New Hope has found strains of the virus missing both the MGF360 genes and the CD2v genes, Yan said.
Research has shown that deleting some MGF360 genes from African swine fever creates immunity, but the modified virus was not developed into a vaccine because it tended to later mutate back to a harmful state.
“You can sequence these things, these double deletions, and if it’s exactly the same as described in the lab, it’s too much of a coincidence, because you would never get that exact deletion,” said Lucilla Steinaa, principal scientist at the International Livestock Research Institute in Nairobi.
There is no approved vaccine for African swine fever, which is not harmful to humans, but many Chinese farmers struggling to protect their pigs have resorted to unapproved products, industry insiders and experts said.
They fear illicit vaccines have created accidental infections, which are now spreading.
The new strains could proliferate globally through contaminated meat, infecting pigs that are fed on kitchen waste. The virus is known to survive for months in some pork products.
The Chinese Ministry of Agriculture and Rural Affairs did not respond to two requests for comment.
However, it has issued at least three warnings against use of unauthorized African swine fever vaccines, saying that they could have severe side effects and that producers and users could be charged with a criminal offense.
In August, the ministry said that it would test pigs for different strains of the virus as part of a nationwide investigation into illegal vaccine use.

• [USING THE INFORMATION]
1. In the passage on African swine fever, what position does Lucilla Steinaa hold?
2. Condense the paragraph of the passage on African swine fever that begins "Research has shown that deleting" into one shorter sentence that keeps its main facts.
3. Transcribe the part of the passage on African swine fever starting at "They fear illicit" and ending at "a criminal offense.".

• [RAW DATA]
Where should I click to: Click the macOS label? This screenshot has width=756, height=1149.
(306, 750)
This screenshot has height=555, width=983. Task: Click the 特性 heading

• [TASK-BY-TASK ANSWERS]
1. She is principal scientist at the International Livestock Research Institute in Nairobi.

2. Deleting some MGF360 genes from African swine fever creates immunity, but the modified virus never became a vaccine because it tended to mutate back to a harmful state.

3.
They fear illicit vaccines have created accidental infections, which are now spreading.
The new strains could proliferate globally through contaminated meat, infecting pigs that are fed on kitchen waste. The virus is known to survive for months in some pork products.
The Chinese Ministry of Agriculture and Rural Affairs did not respond to two requests for comment.
However, it has issued at least three warnings against use of unauthorized African swine fever vaccines, saying that they could have severe side effects and that producers and users could be charged with a criminal offense.